Source: The Lancet 369, p.1160, April 8, 2007.
IN BRIEF
The Ghost Map: a
Street, an Epidemic and the Two Men who Battled to Save Victorian London
By Steven Johnson, Allen
Lane, London, 2007. ISBN 0-713-99974-8 Pp 299. £16·99
Snow's Map
by Richard
Barnett
On
Sept 8, 1854, the Board of Governors of St James' Parish, London, removed the
handle of a communal water pump on Broad Street in Soho. They acted on the
advice of John Snow, a local doctor and anaesthetist, who believed that
disabling the pump would end a violent cholera epidemic in the parish. Many
writers have construed this event as a pivotal moment in the history of disease:
proof that cholera (and, by implication, all infectious diseases) was caused by
a specific contagious agent rather than by a miasma—a bad smell. In The Ghost
Map Steven Johnson reminds us that the story was not so straightforward. Rather
than making a material contribution to the end of the epidemic, the removal of
the pump handle reflected Snow's persuasive way with the Board.
The Ghost Map fits neatly
into an extremely successful genre: the "biography of a thing". Johnson uses
many perspectives—genetic, pathological, social, historical, demographic—to
construct a biography of cholera, interleaved with a detailed narrative of the
Soho outbreak.

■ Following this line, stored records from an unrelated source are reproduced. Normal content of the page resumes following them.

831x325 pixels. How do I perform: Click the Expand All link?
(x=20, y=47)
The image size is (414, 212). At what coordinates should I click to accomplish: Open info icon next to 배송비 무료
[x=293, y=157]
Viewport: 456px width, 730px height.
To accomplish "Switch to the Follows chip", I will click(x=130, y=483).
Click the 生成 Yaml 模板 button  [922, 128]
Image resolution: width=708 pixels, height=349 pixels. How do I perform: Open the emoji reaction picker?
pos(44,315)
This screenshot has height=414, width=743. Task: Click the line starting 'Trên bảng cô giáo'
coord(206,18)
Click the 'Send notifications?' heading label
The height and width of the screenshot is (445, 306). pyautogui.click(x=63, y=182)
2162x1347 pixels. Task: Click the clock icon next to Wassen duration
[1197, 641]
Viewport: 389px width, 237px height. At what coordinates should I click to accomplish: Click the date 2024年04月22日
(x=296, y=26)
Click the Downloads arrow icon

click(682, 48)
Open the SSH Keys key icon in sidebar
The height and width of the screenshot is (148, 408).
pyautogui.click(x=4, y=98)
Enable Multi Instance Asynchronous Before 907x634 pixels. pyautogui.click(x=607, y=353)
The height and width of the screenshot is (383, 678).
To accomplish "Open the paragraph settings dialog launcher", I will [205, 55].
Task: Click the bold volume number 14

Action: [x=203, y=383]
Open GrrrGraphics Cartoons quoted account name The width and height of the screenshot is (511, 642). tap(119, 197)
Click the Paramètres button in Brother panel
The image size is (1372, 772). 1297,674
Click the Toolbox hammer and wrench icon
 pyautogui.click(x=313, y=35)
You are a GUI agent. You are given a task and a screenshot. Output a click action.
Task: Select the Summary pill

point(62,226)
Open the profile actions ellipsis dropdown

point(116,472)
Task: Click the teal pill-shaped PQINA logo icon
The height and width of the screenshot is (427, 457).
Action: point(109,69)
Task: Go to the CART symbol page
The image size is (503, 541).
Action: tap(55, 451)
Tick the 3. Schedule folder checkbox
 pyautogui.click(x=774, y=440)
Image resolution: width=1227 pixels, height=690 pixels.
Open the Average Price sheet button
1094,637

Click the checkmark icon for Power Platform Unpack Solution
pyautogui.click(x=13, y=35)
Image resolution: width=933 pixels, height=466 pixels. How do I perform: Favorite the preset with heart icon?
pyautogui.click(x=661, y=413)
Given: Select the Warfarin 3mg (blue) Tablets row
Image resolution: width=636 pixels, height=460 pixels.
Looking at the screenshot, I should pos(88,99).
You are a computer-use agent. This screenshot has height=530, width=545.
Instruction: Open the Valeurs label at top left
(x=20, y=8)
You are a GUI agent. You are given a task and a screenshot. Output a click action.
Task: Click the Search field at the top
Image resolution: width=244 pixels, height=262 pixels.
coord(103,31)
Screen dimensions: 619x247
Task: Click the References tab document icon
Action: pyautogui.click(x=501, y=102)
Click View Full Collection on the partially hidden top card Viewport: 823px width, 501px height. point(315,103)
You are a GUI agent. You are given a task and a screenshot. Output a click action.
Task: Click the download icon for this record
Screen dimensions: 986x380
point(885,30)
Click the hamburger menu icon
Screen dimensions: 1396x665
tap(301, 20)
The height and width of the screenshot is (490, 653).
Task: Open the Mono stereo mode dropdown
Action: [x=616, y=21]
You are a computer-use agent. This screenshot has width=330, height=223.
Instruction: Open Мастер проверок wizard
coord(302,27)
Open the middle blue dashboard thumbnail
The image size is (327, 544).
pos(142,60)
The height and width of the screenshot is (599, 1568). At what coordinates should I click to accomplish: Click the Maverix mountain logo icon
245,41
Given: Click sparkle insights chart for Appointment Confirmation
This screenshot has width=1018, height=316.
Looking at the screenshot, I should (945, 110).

The eponymous map was, incidentally, drawn up by Snow to
illustrate the clustering of cholera cases around the Broad Street pump. Like
Peter Ackroyd and A N Wilson, Johnson is adept at evoking Victorian London, the
social and sanitary implications of 2 million people living within 5 miles of
London Bridge, the economy of excrement underpinning urban life. In the hands of
Ackroyd or Wilson, this "biographical" approach can be breathtaking. In
Johnson's hands the result is sometimes engaging, more often disappointing.
Good historians, like good
anthropologists, resist the temptation to reduce their subjects to crudely drawn
heroes or villains. The fact that we now accept Snow's account of contagion is
perhaps the least important aspect of this complex historical narrative. But
Johnson stages a Victorian melodrama in which Snow is Right and the miasmatists
are Wrong—end of story. Snow is a cold, glassy, Victorian sort of hero, a
Sherlock Holmes without the wit. The miasmatists, by contrast, are windy,
pompous, duplicitous, "blind". As history The Ghost Map is hopelessly one-sided,
leaving the reader with little sense of the wider medical and political contexts
in which Snow and the miasmatists worked. The final chapter, an essay on the
future of urban life, seems to be the real subject of Johnson's interest, and it
is a pity that his talents as essayist and commentator have been occupied so
fruitlessly. Hindsight is always 20/20, but history need not be this myopic.